While visiting California, Keller and Sullivan had the opportunity meet with Hollywood notables including Charlie Chaplin. Keller recalled later, “he let me touch his clothes, his shoes, his moustache so that I might have a clearer idea of him onscreen. He sat beside me and asked me again and again if I was really interested–if I liked him and the little dog in the picture.”
Reportedly, Chaplin was already familiar with American Sign Language by the time he met Keller which, if true, made their historic meeting easier and, if one believes in such things, almost inevitable. Chaplin was friends with Deaf actor Granville Redmond who reportedly taught the silent film icon finger-spelling, pantomime routines, and helped him hone the silent communication skills Chaplin went on to showcase with his little tramp character. Chaplin, in turn, hired Redmond to act in several of his films including “A Dog’s Life.”
While Helen certainly achieved fame, she found fortune more difficult to obtain. The New York Call newspaper described one defining moment which, in hindsight, offers at least a partial explanation:
On August 18th, 1919, Helen Keller took part in a strike called by Actor’s Equity—joining the picket line against the debut of the silent film “Deliverance,” about her own life. Not only did she join in the picket line, she spoke at the union’s strike meetings in support of their dispute with management regarding their wages. She declared she would “rather have the film fail than aid the managers in their contest with the players.”

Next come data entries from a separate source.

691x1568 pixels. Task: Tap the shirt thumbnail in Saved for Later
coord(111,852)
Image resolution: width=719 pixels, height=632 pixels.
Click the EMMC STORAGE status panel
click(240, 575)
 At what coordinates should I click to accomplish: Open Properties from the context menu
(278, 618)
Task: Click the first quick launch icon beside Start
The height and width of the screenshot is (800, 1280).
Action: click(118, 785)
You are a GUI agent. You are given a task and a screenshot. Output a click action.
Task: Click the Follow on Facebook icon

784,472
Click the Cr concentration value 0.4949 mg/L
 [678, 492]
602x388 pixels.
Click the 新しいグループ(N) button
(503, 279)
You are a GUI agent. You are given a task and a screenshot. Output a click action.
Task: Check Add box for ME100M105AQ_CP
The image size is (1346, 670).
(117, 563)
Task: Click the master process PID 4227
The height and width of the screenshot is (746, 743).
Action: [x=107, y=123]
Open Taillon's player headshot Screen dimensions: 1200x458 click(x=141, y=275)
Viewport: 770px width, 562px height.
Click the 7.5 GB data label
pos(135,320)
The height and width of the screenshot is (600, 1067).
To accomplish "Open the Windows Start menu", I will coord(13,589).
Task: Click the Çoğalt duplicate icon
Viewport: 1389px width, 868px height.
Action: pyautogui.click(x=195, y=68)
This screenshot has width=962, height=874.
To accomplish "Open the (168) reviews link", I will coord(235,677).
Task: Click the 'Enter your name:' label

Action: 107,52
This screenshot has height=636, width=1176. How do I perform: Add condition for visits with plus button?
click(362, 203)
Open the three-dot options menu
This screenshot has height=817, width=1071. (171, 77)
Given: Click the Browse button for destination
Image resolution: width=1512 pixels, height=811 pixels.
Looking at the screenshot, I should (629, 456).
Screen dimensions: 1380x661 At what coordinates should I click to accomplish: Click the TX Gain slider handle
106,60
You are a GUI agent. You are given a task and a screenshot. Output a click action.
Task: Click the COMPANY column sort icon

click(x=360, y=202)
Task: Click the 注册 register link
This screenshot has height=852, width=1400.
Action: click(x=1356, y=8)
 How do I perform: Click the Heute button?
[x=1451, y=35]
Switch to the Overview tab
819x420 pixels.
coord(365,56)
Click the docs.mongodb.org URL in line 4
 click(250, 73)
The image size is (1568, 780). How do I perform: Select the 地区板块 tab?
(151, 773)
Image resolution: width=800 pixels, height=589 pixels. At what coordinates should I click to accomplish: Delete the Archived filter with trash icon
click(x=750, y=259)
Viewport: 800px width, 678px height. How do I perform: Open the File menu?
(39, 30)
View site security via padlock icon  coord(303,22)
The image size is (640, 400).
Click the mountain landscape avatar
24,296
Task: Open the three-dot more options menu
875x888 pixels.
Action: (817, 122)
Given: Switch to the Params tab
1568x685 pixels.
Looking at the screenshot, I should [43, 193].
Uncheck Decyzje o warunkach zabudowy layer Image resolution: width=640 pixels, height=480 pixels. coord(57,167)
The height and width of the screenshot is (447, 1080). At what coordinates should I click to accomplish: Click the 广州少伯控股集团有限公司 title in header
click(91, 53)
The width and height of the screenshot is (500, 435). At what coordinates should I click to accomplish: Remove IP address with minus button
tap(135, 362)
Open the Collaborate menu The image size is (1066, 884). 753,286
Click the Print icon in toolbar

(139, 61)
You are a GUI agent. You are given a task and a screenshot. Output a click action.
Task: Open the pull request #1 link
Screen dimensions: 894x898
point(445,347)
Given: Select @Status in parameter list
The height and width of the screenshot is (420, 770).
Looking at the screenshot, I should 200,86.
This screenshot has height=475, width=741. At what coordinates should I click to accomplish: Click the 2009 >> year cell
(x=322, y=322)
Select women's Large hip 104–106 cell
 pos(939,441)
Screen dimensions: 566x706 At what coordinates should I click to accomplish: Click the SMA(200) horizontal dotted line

Helen and Anne remained in the spotlight, however, by touring the vaudeville circuit and using Keller’s unique perspective to sell the ineffable. Examples abound, but my personal favorite is an advertisement for Marmon automobiles that I stumbled across in an issue of National Geographic from 1925, while researching her life for a film project I did with Turner Classic Movies.
In the ad, the copy attributed to Keller gushes:
“Recently we drove over Catskill roads, but I hardly felt any difference from pavements. I knew we were in the mountains by the atmosphere and the odors peculiar to high altitudes. Riding in a Marmon is just like sailing—the same smooth vibrationless motion.”
Marmon’s use of a DeafBlind woman as their celebrity spokesperson and the advertisement’s clever subversion of what is traditionally perceived as a handicap re-frames Keller not as superhuman, but rather as someone absolutely in charge, possessing an agency unique to her lived experience. The ultimate authority in a reality non-disabled people routinely take for granted.
So, here we are, nearly a century later leading some to ask: What lessons can Helen Keller teach us today? Why are we still making movies, and writing articles about her? Willfully ignorant internet lemmings consider Keller a hoax, after all.
To them I offer Keller’s own words:
“There is nothing more beautiful than the evanescent fleeting images and sentiments presented by a language one is just becoming familiar with—ideas that flit across the mental sky, shaped and tinted by capricious fancy.”
The march of time can lead one to forget the feeling of newness we had as children and become jaded by the cynicism around us, but within that harsh truth also lies a kind of liberation. If we can resist the compulsion to shut down, close off and tune out, perhaps the enduring legacy of Helen Keller reminds and beckons us to remember the freedom that comes from consciously sailing toward the maelstrom and welcoming the unfamiliar treasures that we discover there.